[Source passage]:

Regarding the use of "not free" toolkits... lets say that I don't accept
Mr. Stallman's position that freedom mandated by legal force is the only
kind of freedom there is... Even Xlib ain't GPL...

Sorry for the "top post"...

Best,
Frank

Elisabeth Stone wrote:
>
> Hi,
>
> I had originally wanted to talk about this idea _before_ the assembler
> had work done on it...and was discussing first the "foundation" ideas with
> Frank...when C appeared with his "scanner" and kind of rendered what I'd
> wanted to say a touch moot...as this is about the general syntax approach
> the assembler could take and C's code has already decided on that kind of
> thing (without consultation - hmmph! - hence all my stuff about "please
> communicate before proceeding" in the other posts ;)...but, well, even if
> now too late for inclusion or anything and to be consigned to the dustbin, I
> might as well talk about it anyway...just to get it off my chest that I told
> everyone, as I'd intended to do...
>
> The basic idea is deceptively simple, really...
>
> What's a section / segment? A grouping of code and / or data...what's a
> structure? A grouping of code and / or data...what's an object? A grouping
> of code and / or data...what's a procedure? A grouping of code and / or
> data...what's a macro? A grouping of code and / or data...
>
> Hmmm, spotting a pattern here yet?
>
> Yes, these are all groupings of data (where "code", of course, is merely
> data in a special format that the CPU interprets as instructions and that
> the assembler provides handy "mnemonics" for to make "data entry" of these
> instructions a breeze ;)...they are groupings that serve different logical
> purposes, of course...but - and here's the rub - most assemblers treat them
> all as completely different, incompatible things with their own set of
> directives and so forth...an explosion of directives to duplicate what is
> just "grouping" again and again in numerous completely incompatible ways?
> Exactly, kind of dumb...also, as the assembler is taking upon itself to kind
> of "type" a "section" as being a different "type" of grouping from the
> "procedure" type of grouping, this is actually a touch "anti-assembly", to
> use Rene terminology...if these things only differ in logical purpose then
> it's up to the _programmer_ to _use_ the various "groupings" as they see
> fit, not for the assembler to dictate what they are...

[Written exercise]: Can you reproduce, word for word, the stretch of the assembler post that opens with the words containing "Regarding the use" and closes with "Xlib ain't GPL..."?

[Records provided]:
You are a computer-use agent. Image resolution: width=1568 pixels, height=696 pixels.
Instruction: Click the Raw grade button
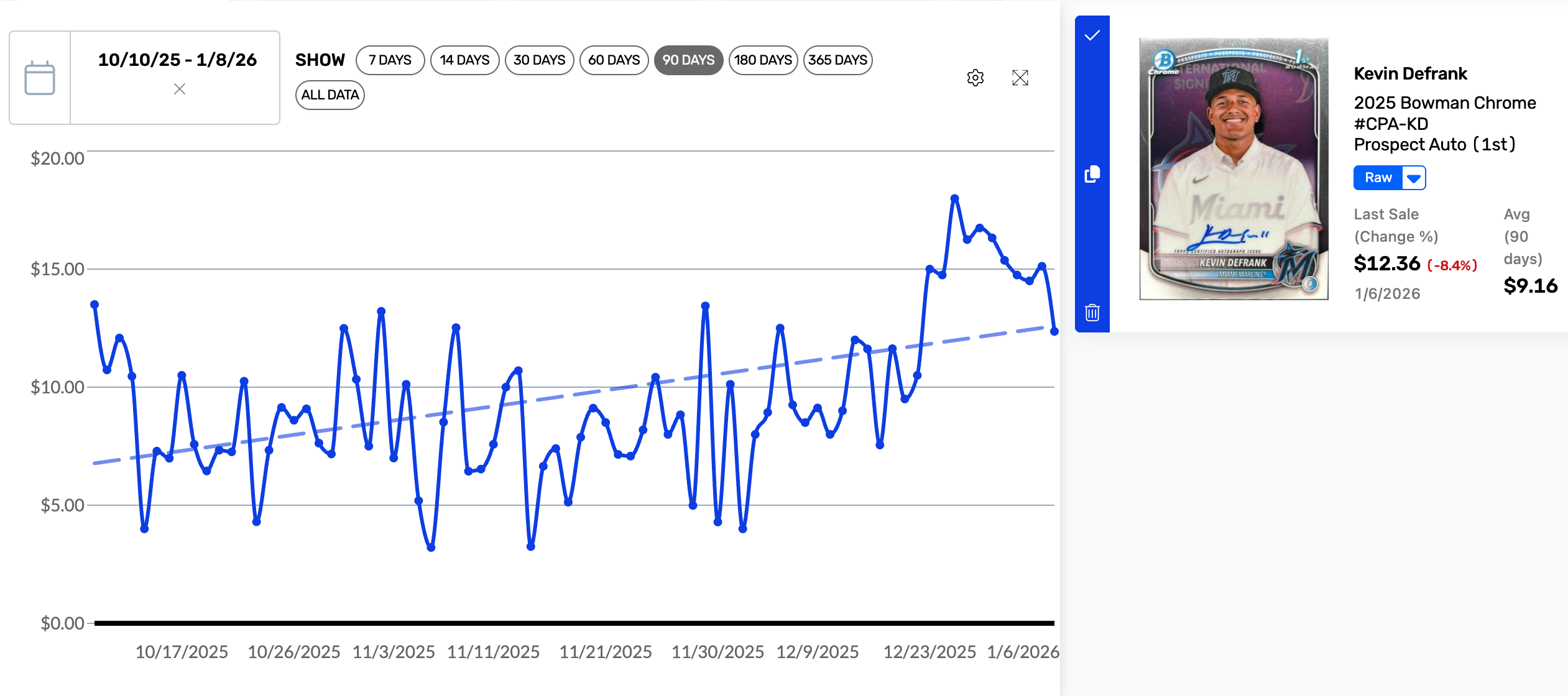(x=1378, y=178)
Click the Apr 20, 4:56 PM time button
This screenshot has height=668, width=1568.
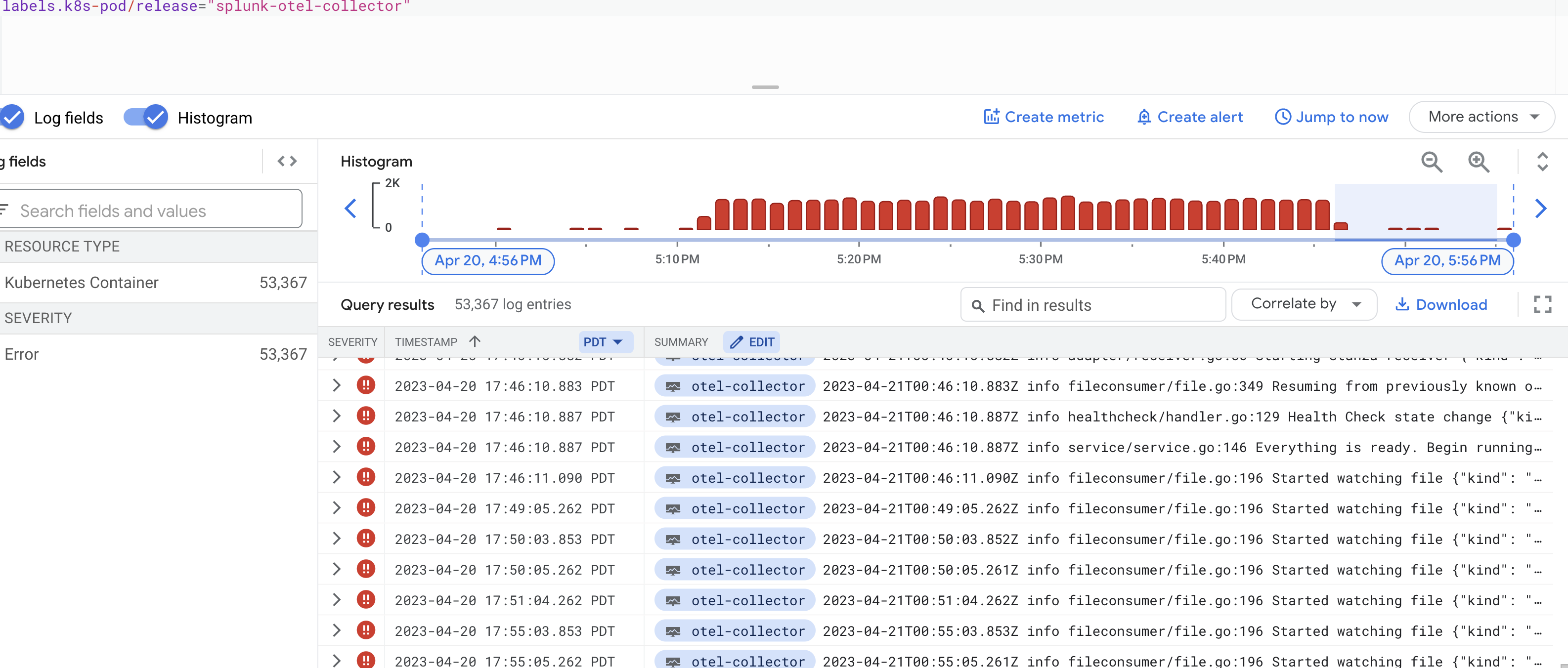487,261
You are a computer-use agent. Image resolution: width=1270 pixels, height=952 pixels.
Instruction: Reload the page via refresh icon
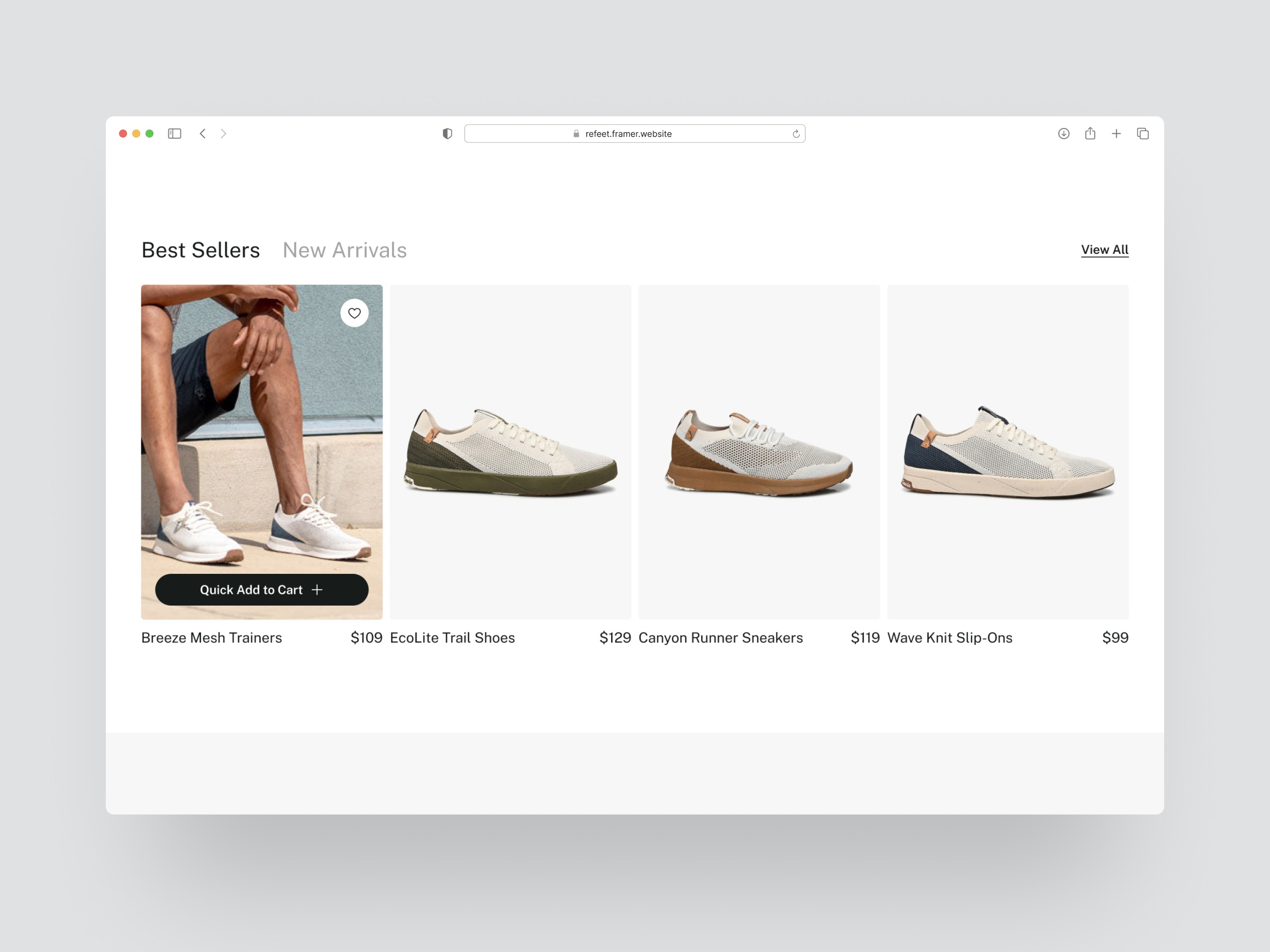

[Written solution]:
Regarding the use of "not free" toolkits... lets say that I don't accept
Mr. Stallman's position that freedom mandated by legal force is the only
kind of freedom there is... Even Xlib ain't GPL...